I like to think of myself as a mild-mannered, peaceable kind of chap. But lately I have been responsible for the violent death of thousands. Some died by drowning, others by poisoning, others were bludgeoned to death in a most ghastly manner. I didn’t take pride or pleasure in my murderous endeavours but nor do I feel any sense of guilt or remorse.  In fact, I even helped my next door neighbor carry out an equally bloody assault in her apartment.

And you would probably have done exactly the same if your home had been invaded by fruit flies.

Go forth and be fruitful, but not in my flat

Fruit flies

Fruit flies, lots of them

Now, we get clusters of fruit flies, or drosophilidae, in our flat every year. They hijack a ride to our place on produce we buy at the store or the local farmer’s market and then try to take over the place. We’ve become fairly adept over the years at getting rid of the little buggers by using glasses and bowls of balsamic vinegar (covered with saran wrap) as traps, and a rolled-up newspaper (preferably the New York Times for extra heft and gravitas) for more emphatic removal.

But this year was a whole other matter. We came home one day and found thousands of the beasts swarming around our rather small apartment. It was like a scene from a horror movie, ‘Revenge of the Fruit Flies’ – ok a really not very scary horror movie – At first our response was to scream in disgust and flail away at them with whatever was at hand but it soon became clear that more drastic yet thoughtful measures would be needed.

The last straw was was when a fly got in my glass of beer. That was it. You can mess with my fruit but when you start trying to drink my beer it’s war.

So we filled up every available glass and bowl with balsamic vinegar (it was organic too, we’re not cheap but it was all we had available and gave us one more reason to hate the buggers) we went out and bought flypaper, we pulled out the NY Times (Sunday edition, and we hadn’t even finished reading it).

Fruit flies trapped in a bowl

Die you buggers

Soon the bowls were brimming with trapped flies, the flypaper thick with victims, the bathroom mirror was smeared with splattered corpses (for some reason fruit flies love to hang out on mirrors – who knew they were so vain – which makes them much easier to spot and kill) But even that wasn’t enough, the flat was still abuzz with them.  So we pulled out the big guns and bought some bug spray (organic of course, only the best for our guests)

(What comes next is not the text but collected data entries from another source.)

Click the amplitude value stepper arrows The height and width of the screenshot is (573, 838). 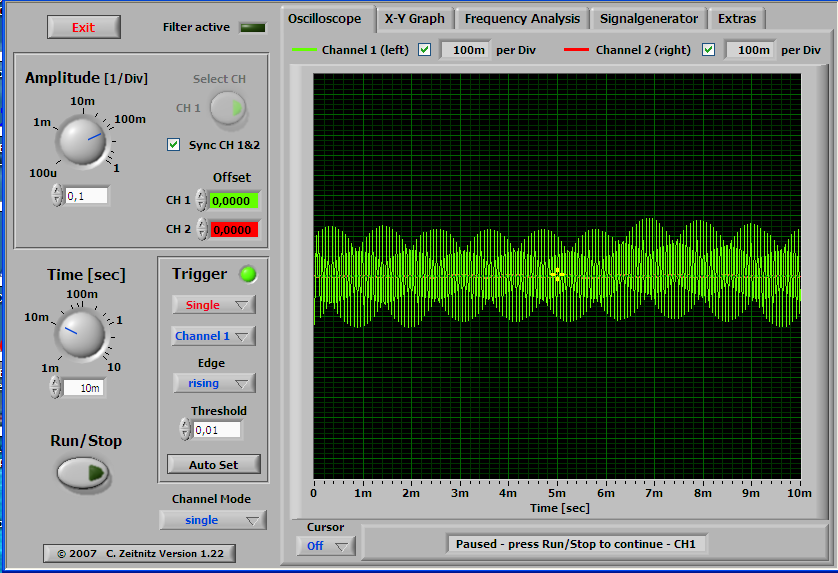tap(57, 196)
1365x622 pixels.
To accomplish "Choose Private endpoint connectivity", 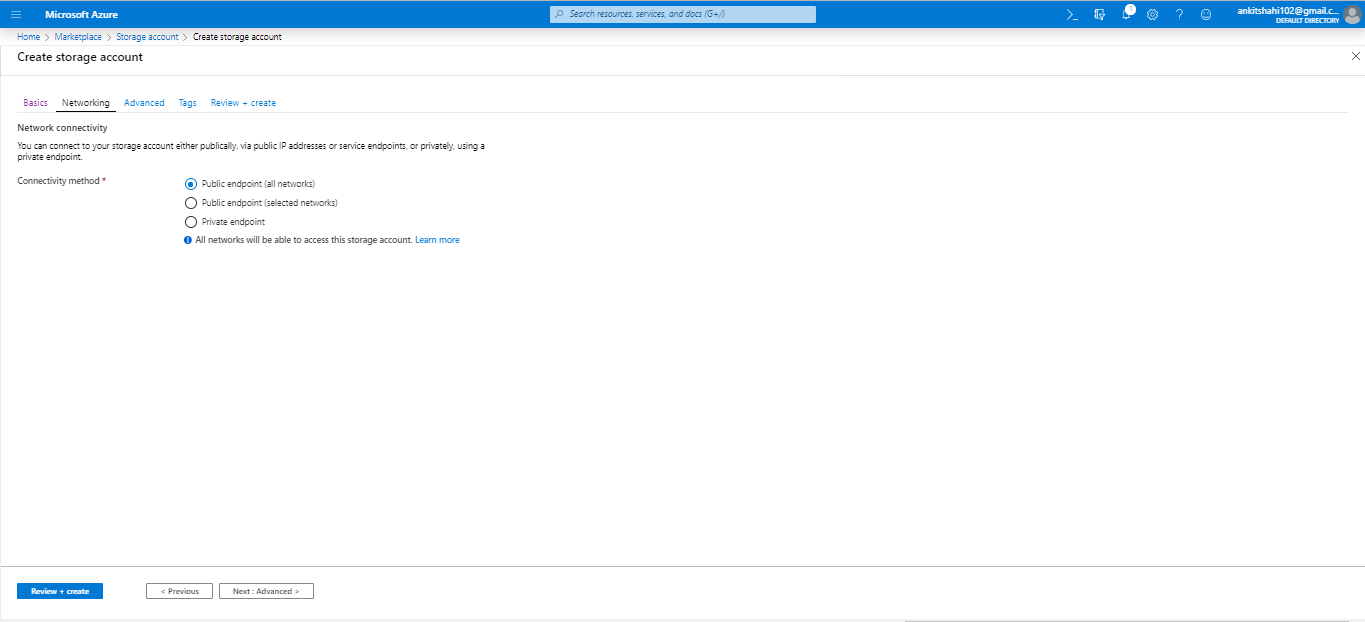I will [x=190, y=221].

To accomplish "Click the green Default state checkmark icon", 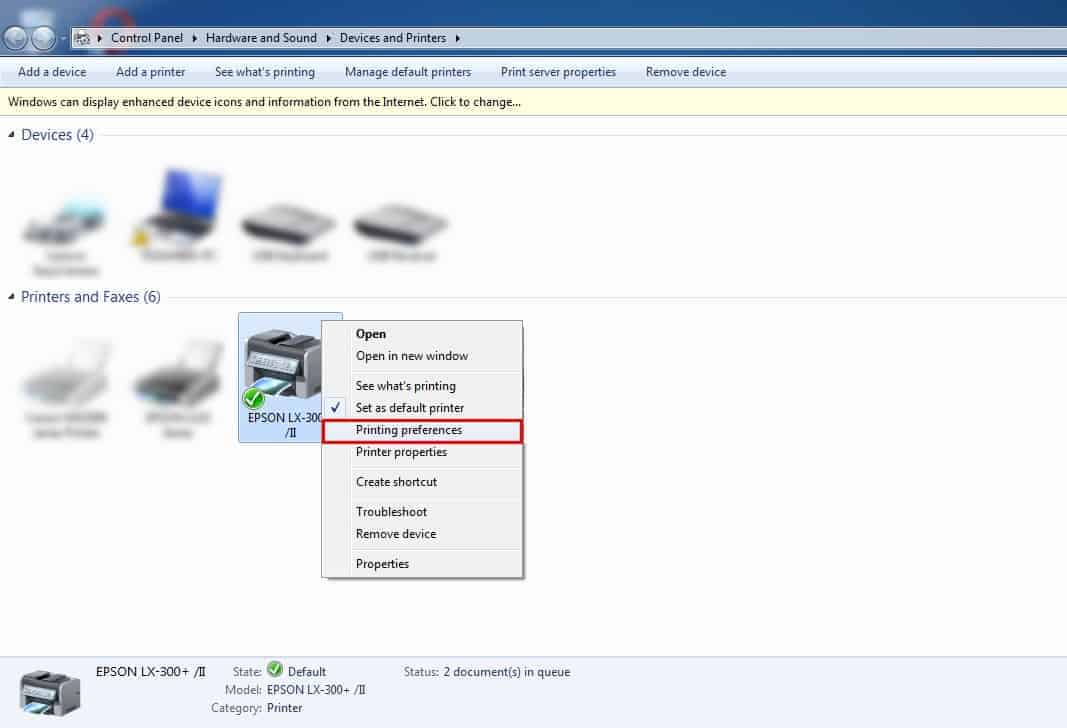I will pos(275,671).
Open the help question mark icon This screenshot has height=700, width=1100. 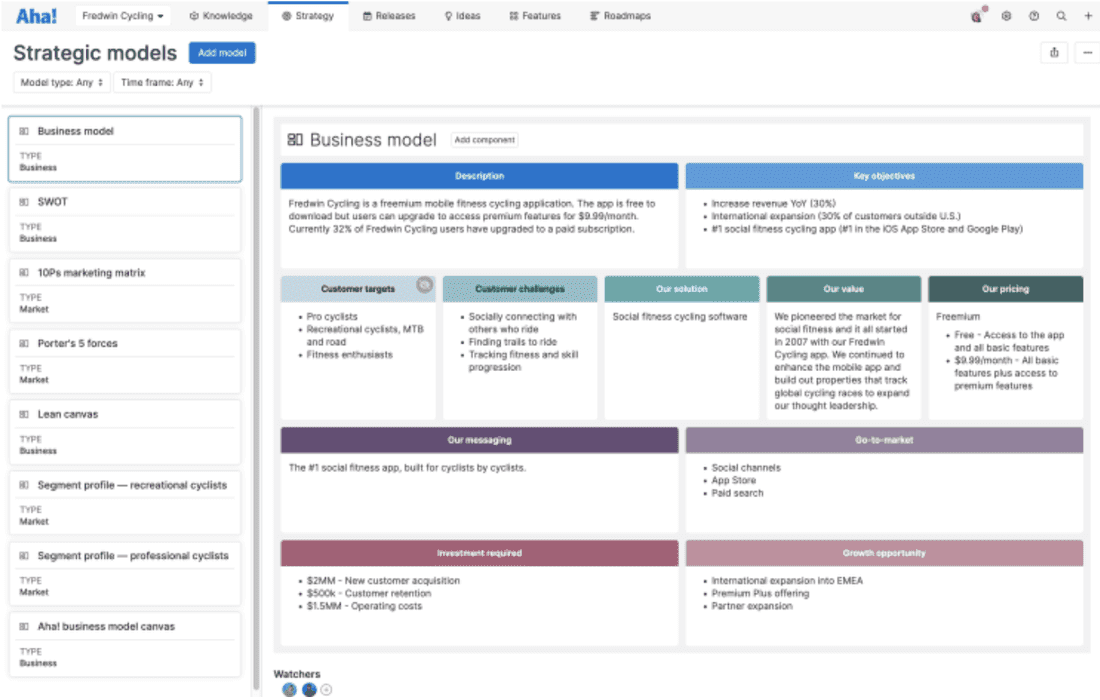click(1034, 16)
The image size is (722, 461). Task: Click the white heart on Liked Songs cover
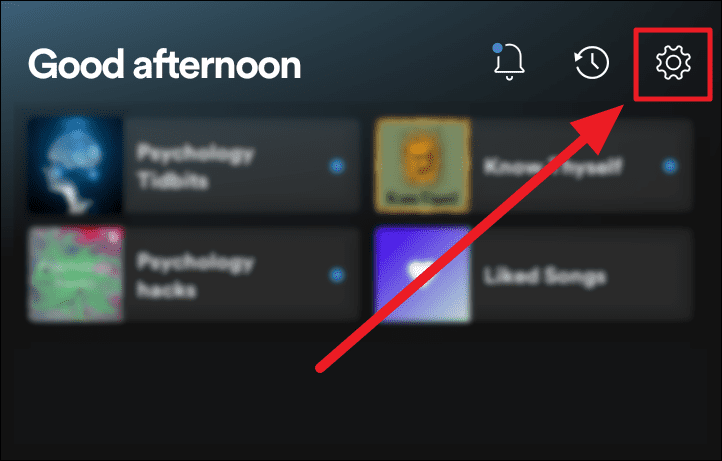pyautogui.click(x=422, y=272)
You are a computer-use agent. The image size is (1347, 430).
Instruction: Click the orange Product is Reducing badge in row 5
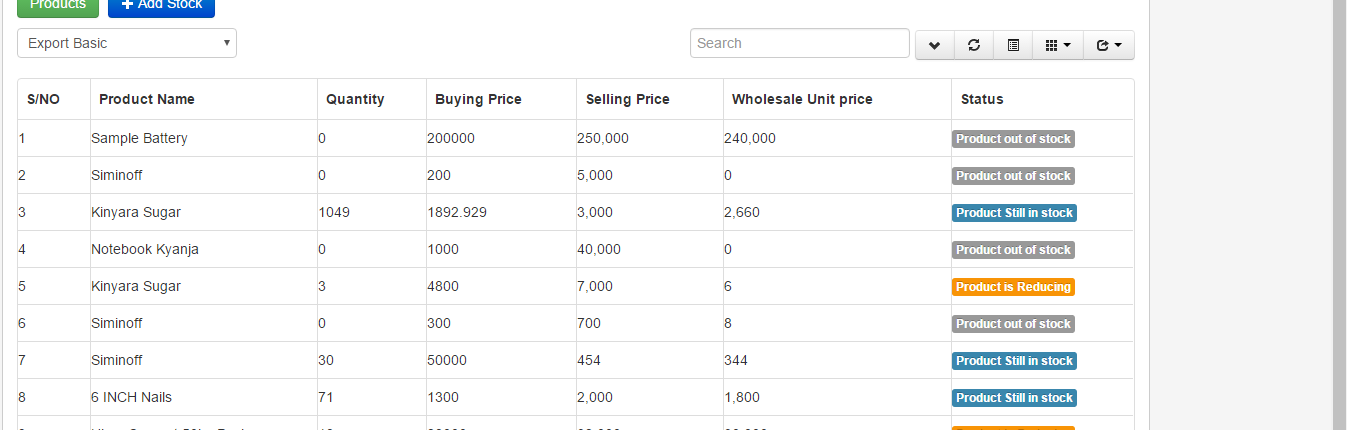[1013, 287]
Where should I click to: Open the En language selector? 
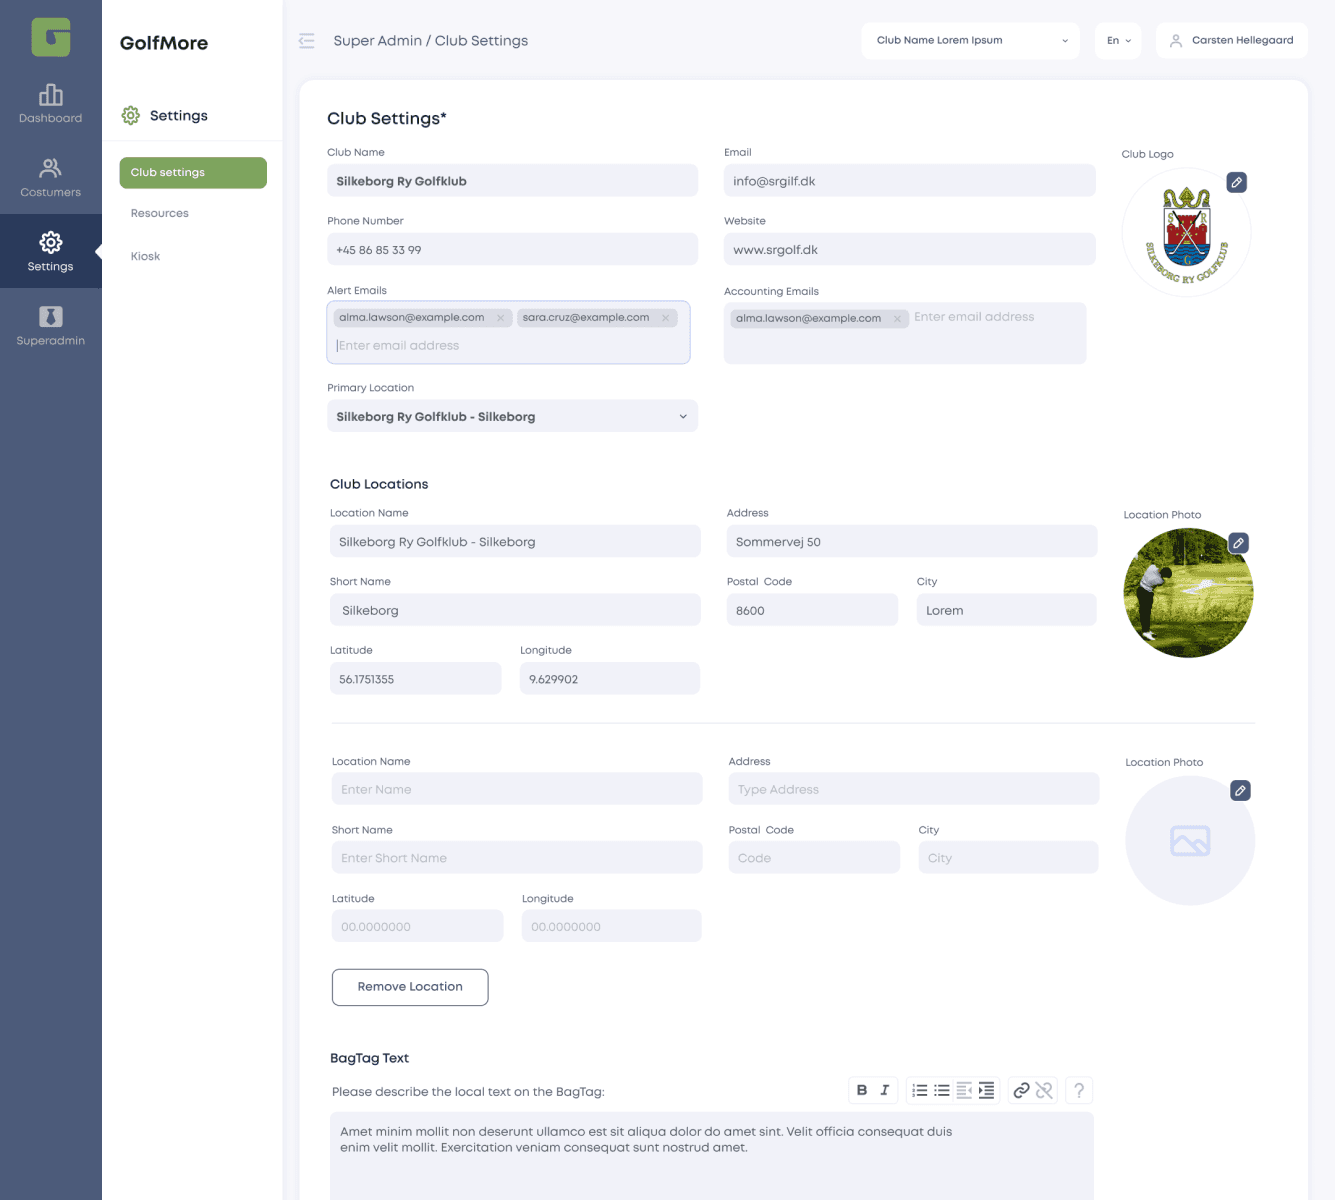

Soon the windows were dripping with fresh victims, the floor sticky with spray and bodies. Within a few hours the flying hoardes had been reduced to a fluttering few. It wasn’t pretty, along the way we both got covered in bug spray (orange scented so it was really rather pleasant) and got our hair stuck in the flypaper (don’t ask – not very pleasant)

As we carried out mopping up operations we could hear both our neighbors next door and upstairs whacking away in earnest – so clearly we weren’t the only ones suffering, which at least meant it was something in the apartment building causing the infestation rather than our own slovenly habits – not that we have any.

The lesson from all this is that no matter how clean you are – and we are – and no matter how careful you are about matters of hygiene – and we are – that something outside your control can come along and mess things up in a hurry. That’s when it is time to put aside the niceties, to forget about being eco-friendly, environmentally aware, and to say ‘screw it, let’s kill the bastards.”

So, yes. Squash is not a fruit. But that’s how the fruit flies ended up. Squashed. It wasn’t pretty. But that’s what you get for messing with my beer.